The preceding factors are making it possible to transition from a vertical, legacy platform with an application organized hierarchically, with the data confined in silos, to a horizontal, modular, and cloud-based platform. This new platform uses a standardized API layer that provides high interoperability capabilities and the ability to share data and information between applications.

Let's consider what might happen if the Walmart project was carried out now. In 2003, the only RFID technology that existed was active RFID systems. Active RFID systems use battery-powered RFID tags that continuously broadcast their own signals. They provide a long-read range, but they are also expensive and consume a lot of power. Passive RFID systems, on the other hand, use tags with no internal power source, and are instead powered by the electromagnetic energy transmitted from an RFID reader. They have a shorter read range, but they are unembeddable, printable, and much cheaper, which makes them a better choice for many industries. Also, at the time of the Walmart project, there were no PANs or LPNs to capture and transmit the label data, meaning the developers had to adopt an expensive, wired connection to transfer the information. The data was then stored in a legacy database and processed by a custom application. If the Walmart project were to be carried out now, instead of in 2003, the tracking information could be carried out by passive RFIDs. The data could be captured by a PAN and transmitted via the cloud to be processed by an application built on top of a common API and framework. This means that all data and information could be easily shared between the project partners. According to Forbes and Gartner, the IoT market and connected devices is expected to grow strongly in the next year, as shown by the following statistics:

IoT use cases

As previously discussed, the IoT is not just a specific technological innovation, but a radical change that will impact the whole of human society. This means that the IoT will affect nearly every aspect of our personal and professional lives and any sector of the economy, including the following:

  • Industrial and manufacturing
  • Supply chain
  • Retail
  • Financial and marketing
  • Healthcare
  • Transportation and logistics
  • Agricultural and environmental
  • Energy
  • Smart cities
  • Smart Homes and Buildings
  • Government and military
  • Security forces
  • Education
  • Sports and fitness

All of these are already involved in the digital transformation that has been caused by the IoT, and are likely to play a greater role in this in the future.
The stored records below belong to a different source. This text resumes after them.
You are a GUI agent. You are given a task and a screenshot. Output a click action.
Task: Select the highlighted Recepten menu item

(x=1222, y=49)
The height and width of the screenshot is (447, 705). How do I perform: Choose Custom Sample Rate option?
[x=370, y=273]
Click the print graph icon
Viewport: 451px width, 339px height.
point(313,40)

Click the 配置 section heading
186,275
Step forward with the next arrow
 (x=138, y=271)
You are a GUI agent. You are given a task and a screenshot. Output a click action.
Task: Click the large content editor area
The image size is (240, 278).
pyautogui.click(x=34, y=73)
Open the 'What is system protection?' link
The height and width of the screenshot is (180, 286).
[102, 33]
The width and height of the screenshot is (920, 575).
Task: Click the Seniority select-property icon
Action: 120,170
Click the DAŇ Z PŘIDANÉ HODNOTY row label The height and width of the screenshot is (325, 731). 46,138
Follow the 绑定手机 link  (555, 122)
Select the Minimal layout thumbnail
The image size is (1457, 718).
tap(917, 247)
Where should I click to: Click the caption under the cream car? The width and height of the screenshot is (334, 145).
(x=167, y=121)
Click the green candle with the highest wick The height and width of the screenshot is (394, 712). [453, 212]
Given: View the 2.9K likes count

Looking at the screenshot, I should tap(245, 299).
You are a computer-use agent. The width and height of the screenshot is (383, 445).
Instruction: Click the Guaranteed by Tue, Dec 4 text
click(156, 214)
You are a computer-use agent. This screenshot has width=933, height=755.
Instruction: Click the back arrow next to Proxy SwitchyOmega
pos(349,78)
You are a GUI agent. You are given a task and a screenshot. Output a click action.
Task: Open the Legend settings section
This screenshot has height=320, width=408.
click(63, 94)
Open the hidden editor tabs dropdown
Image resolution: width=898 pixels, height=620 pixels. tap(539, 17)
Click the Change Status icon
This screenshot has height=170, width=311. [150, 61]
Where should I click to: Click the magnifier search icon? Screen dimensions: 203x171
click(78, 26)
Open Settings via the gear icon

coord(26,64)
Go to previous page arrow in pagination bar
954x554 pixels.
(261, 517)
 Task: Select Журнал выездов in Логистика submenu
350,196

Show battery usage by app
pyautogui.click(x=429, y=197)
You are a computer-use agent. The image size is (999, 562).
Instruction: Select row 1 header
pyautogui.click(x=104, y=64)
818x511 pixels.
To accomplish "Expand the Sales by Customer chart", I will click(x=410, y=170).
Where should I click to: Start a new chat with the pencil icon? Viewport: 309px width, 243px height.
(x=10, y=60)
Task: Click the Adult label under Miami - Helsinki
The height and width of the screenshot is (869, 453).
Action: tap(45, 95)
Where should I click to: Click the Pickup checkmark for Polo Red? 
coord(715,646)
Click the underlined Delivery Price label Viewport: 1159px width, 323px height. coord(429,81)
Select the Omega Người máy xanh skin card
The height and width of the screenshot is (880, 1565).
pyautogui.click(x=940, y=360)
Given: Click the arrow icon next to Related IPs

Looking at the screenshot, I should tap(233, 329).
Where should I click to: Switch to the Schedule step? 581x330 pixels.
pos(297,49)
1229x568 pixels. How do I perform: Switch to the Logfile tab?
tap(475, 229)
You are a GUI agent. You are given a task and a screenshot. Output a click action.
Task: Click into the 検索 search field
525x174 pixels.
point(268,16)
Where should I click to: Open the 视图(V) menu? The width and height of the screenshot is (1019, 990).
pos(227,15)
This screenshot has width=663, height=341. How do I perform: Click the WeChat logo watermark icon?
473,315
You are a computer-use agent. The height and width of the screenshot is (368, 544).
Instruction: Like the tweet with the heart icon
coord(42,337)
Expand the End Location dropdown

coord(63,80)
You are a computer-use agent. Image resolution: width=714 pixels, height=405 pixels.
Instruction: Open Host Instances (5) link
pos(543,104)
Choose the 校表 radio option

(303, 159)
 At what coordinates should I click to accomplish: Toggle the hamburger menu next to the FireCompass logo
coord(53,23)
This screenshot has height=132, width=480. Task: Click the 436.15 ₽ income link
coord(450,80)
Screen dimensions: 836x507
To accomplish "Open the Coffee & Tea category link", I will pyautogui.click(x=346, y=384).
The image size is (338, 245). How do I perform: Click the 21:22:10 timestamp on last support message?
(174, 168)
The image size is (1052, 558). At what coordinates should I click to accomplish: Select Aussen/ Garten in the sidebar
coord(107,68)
Across all uses of the IoT, the common feature is the smart object. From a qualitative perspective, a smart object is a multidisciplinary object which includes the following elements:

  • The physical product.
  • Sensors, microprocessors, data storage, controls, and software, managed by an embedded operating system.
  • Wired or wireless connectivity, including interfaces and protocols. This is used to connect the product to its user, all instances of the product to its vendor, or the product to other types of products and external data sources.

In another definition, the article How Smart, Connected Products Are Transforming Competition, written by Michael E. Porter and James E. Heppelmann, details four increasing levels that classify the smartness of an object or product:

  • Monitoring: Monitoring of product conditions, external operation, and usage. This enables alerts and notifications of changes.
  • Control: Software embedded in the product or in the cloud enables control of product functions, and/or personalization of the user experience.
  • Optimization: The previous capabilities are used to create algorithms to optimize the product's operation and use. They enhance product performance, and/or allow features such as predictive diagnostics, service, repair, and so on.
  • Autonomy: The combination of the previous capabilities produces a product with autonomous control for self-coordination with other systems and/or self-diagnosis or services.